Saved data entries
------------------------------------
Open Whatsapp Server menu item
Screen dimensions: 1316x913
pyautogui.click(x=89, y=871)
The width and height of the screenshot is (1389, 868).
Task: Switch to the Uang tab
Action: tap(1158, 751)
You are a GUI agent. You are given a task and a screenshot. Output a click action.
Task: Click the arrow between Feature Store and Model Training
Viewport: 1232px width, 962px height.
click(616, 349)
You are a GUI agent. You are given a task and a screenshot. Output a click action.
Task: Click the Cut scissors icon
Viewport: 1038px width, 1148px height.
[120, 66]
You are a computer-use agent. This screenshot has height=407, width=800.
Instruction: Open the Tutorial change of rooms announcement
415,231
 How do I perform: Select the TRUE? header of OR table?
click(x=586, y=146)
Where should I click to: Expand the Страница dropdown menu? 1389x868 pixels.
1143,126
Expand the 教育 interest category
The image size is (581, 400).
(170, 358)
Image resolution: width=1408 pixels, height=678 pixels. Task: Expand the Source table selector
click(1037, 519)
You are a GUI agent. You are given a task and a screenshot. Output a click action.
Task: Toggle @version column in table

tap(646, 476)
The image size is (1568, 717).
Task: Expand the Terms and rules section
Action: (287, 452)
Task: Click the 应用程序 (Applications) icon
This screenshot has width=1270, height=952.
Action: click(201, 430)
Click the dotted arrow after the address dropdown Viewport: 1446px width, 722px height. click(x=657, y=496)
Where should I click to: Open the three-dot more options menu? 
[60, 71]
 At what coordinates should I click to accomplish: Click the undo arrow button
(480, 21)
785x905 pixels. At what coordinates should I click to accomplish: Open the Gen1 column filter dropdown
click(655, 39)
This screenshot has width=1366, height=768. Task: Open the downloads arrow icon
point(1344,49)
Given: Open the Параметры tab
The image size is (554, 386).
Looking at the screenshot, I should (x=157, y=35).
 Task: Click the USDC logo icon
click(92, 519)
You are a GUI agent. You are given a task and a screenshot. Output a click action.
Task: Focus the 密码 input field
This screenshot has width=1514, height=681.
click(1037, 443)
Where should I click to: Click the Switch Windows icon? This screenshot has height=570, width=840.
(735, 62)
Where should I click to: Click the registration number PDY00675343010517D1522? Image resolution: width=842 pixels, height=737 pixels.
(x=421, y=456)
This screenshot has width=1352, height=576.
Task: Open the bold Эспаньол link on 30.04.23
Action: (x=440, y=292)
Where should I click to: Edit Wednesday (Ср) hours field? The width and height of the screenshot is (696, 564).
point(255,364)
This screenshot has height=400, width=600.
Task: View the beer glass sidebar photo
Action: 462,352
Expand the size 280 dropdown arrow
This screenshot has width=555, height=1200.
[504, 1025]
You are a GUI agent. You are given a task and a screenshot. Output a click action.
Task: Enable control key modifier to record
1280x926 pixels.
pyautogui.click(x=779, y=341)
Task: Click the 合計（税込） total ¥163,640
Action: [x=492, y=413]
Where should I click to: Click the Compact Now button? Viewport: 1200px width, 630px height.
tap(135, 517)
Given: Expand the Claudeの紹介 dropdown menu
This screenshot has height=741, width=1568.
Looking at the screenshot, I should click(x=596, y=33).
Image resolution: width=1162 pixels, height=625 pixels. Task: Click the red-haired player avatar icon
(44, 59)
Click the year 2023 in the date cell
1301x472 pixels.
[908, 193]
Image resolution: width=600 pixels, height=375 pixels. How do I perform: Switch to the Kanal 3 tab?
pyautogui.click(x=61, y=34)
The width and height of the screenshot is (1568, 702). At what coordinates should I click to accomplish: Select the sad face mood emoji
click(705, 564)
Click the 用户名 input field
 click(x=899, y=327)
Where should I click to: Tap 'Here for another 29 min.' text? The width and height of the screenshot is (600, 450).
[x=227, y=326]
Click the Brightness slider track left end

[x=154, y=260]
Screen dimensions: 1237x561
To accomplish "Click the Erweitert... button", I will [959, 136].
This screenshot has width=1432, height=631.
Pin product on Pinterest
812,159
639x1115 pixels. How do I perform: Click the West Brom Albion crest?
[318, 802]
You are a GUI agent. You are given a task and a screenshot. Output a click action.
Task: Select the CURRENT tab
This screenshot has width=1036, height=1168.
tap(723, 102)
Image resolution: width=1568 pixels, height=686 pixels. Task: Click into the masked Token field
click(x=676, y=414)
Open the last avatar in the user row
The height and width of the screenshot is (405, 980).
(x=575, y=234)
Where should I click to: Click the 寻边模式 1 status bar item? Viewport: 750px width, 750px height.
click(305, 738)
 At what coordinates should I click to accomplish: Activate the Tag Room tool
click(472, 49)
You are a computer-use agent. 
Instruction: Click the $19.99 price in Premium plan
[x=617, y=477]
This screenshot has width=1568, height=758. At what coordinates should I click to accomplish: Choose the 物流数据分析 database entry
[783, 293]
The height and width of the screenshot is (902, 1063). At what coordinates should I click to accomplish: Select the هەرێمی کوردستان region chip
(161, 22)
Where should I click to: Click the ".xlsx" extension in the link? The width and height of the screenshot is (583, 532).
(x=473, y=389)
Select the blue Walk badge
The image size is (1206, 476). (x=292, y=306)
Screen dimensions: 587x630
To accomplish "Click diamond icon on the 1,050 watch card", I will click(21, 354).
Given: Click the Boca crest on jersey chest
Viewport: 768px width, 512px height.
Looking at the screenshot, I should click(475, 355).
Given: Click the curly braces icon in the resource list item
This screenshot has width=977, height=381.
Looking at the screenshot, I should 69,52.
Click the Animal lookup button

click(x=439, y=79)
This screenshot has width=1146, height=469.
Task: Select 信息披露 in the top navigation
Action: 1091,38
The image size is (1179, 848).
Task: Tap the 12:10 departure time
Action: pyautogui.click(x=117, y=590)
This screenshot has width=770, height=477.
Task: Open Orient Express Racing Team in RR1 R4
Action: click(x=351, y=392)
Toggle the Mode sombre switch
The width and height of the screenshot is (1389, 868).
------------------------------------
Within the entries, count the lines containing the string "will" and state nothing but the result.

■ **Response below**: 2